As far as the controls go, they all feel pretty precise, and they're easy to get the hang of. Mater-National feels like more of a kart racer than a typical arcade racing game, since you have the ability to add some extra oomph to your turns with mechanics like the tilt turn, which props you up on two wheels as you go around a bend, and a few other power-ups are scattered around the track. The controls aren't nearly as focused on motion with the Wiimote as you might expect, opting to not go the Mario Kart Wii route of tilting the remote on its side and moving it like a steering wheel. Instead, the majority of the movement is designated to the Nunchuk analog stick; you can perform your slides by tilting the Nunchuk and hit the gas with the A button. You can opt to use the Mario Kart control scheme, but you'll need to go into options to change it over.

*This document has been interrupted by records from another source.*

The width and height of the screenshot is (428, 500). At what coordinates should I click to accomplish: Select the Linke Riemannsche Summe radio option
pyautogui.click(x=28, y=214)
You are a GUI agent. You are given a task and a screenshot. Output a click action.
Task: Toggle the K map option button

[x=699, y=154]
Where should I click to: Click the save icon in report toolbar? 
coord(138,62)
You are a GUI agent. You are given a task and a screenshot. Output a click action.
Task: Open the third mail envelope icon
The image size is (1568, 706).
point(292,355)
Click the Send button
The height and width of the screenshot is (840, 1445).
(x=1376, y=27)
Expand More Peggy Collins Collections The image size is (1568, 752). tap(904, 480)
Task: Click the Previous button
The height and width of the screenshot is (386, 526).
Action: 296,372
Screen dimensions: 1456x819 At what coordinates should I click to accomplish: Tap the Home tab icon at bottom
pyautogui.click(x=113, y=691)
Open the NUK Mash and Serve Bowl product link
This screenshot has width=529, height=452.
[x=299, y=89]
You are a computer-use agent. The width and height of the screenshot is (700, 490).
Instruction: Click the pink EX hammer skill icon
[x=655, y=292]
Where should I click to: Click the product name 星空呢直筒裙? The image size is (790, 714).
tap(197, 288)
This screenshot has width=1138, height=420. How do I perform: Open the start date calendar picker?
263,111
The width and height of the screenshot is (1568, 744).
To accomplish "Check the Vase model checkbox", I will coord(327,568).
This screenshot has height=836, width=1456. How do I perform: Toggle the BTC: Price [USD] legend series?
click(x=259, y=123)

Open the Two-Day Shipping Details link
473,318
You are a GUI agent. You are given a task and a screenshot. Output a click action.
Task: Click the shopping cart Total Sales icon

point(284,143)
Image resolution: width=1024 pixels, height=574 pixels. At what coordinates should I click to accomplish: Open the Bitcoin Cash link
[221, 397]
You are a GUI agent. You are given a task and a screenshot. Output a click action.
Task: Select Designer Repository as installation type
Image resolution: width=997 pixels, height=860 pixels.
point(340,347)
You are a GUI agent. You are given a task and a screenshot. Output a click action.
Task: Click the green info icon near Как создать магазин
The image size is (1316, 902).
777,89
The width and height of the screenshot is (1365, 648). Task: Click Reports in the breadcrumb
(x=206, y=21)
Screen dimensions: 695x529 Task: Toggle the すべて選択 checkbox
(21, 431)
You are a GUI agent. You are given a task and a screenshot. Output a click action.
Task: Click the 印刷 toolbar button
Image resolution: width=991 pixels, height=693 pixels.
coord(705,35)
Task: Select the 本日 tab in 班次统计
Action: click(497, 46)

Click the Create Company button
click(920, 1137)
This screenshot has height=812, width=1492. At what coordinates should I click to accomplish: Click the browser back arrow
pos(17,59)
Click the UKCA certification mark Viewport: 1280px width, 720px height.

As far as a preference goes, I didn't feel that the Wiimote steering option feels as precise as simply using the analog control setup; it was more difficult to keep my vehicle centered, and I had to focus so much on keeping away from obstacles on the road that it prevented the game from being fun. It just feels a little more sensitive than I'd like, but I imagine that kids would get a bigger kick out of feeling like they're turning a steering wheel than I did.
Visually, Mater-National obviously isn't as impressive as the 360 iteration, but it does a good enough job on the Wii. It's not the best we've seen on the system by far, but the characters have enough detail to stand out from one other, and the colors are nice, bright and definitely in tune with the film. Almost everything is rendered in real time, since there are no movie scenes to back up the in-game visuals for this sequel, but that works well, since there's no jarring difference between the two.
The voiceover work is top-notch, with quite a few surprising members of the cast coming back for this video game sequel. Obviously you have the lead character of Mater still being voiced by Larry the Cable Guy, with a few funny lines tossed in there and enough kid humor to keep the little ones engaged for the entire story.
Cars: Mater-National isn't a bad attempt at crafting a sequel to the popular film, but unlike Pixar's storytelling abilities, this doesn't walk a fine enough line to satisfy both adults and children. From the visuals to the gameplay, this is purely kid's stuff, and it's obviously not built with adults in mind. The challenges are far too easy, and the core gameplay doesn't offer up enough variations to keep you involved for long. I'm sure the younger crowd will eat it up, but adult fans of the movie need to keep in mind that this title wasn't intended for them.